# [Aufgabe 1]
Nennen Sie alle Ziele, die laut dem Text über den Kosovo in einem Spannungsverhältnis zueinander stehen.
# [Aufgabe 2]
Welche Länder verweigern dem Kosovo laut dem Text über den Kosovo vor allem die Anerkennung?
# [Aufgabe 3]
Führen Sie den Text über den Kosovo im Anschluss an seinen letzten Satz weiter.

Es ist besonders tragisch, dass die internationale Gemeinschaft, die zwar einst durch einen Beschluss des Weltsicherheitsrates einmütig die Übergangsverwaltung des Kosovo initiierte, heute keine einheitliche Position zur Unabhängigkeit des Landes einnehmen kann - nicht einmal die Europäische Union spricht mit einer Stimme. So verweigern dem Kosovo heute vor allem die Länder die Anerkennung, die selbst Probleme mit separatistischen Bewegungen haben. Die Folgen sind nicht nur im Norden des Landes gravierend: Beispielsweise dürfen Richter, die im Rahmen der EU-Mission EULEX am Aufbau des kosovarischen Justizsystems mitwirken, de jure nicht auf Basis von Gesetzen Recht sprechen, die nach der Unabhängigkeit des Landes durch das demokratisch gewählte Parlament verabschiedet wurden. Die Unfähigkeit der internationalen Gemeinschaft mit einer Stimme zu sprechen, wurde von den Studierenden als eines der zentralen Hindernisse für strategisches und koordiniertes Handeln identifiziert. Doch auch strategisches Handeln schützt nicht vor unerwünschten Nebeneffekten: So wurde auch klar, dass die Ziele Sicherheit bzw. Stabilität und Rechtsstaatlichkeit in einem Spannungsverhältnis stehen und dass die Schwäche des kosovarischen Justizsystems auch Folge des langjährigen primären Fokus der internationalen Akteure auf eine Politik der Stabilität ist.

# [Materialabschnitt]
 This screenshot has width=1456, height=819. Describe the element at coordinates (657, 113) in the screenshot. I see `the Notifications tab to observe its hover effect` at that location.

# [Lösung 1]
Sicherheit, Stabilität, Rechtsstaatlichkeit

# [Lösung 2]
Vor allem die Länder, die selbst Probleme mit separatistischen Bewegungen haben.

# [Lösung 3]
Im Anschluss an die Exkursion sind nun die Teilnehmer aufgefordert, die zahllosen Informationen und Eindrücke in Hausarbeiten zu verarbeiten. Dabei soll die Frage nach der Strategiefähigkeit der internationalen Akteure anhand einzelner, ausgewählter Aspekte beantwortet werden. Dies bildet dann den Abschluss dieser spannenden Simulation eines wissenschaftlichen Forschungsprojekts, angefangen von der Identifikation einer Forschungslücke, über die Ausarbeitung eines Analysekonzepts, bis zur Durchführung der Experteninterviews und der Analyse der gesammelten Empirie. Dabei wird dieses Seminar besonders den Studierenden, die unmittelbar vor ihrer MA-Arbeit stehen bzw. ein Promotionsstudium anstreben, einen wertvollen Erfahrungsvorsprung verschaffen.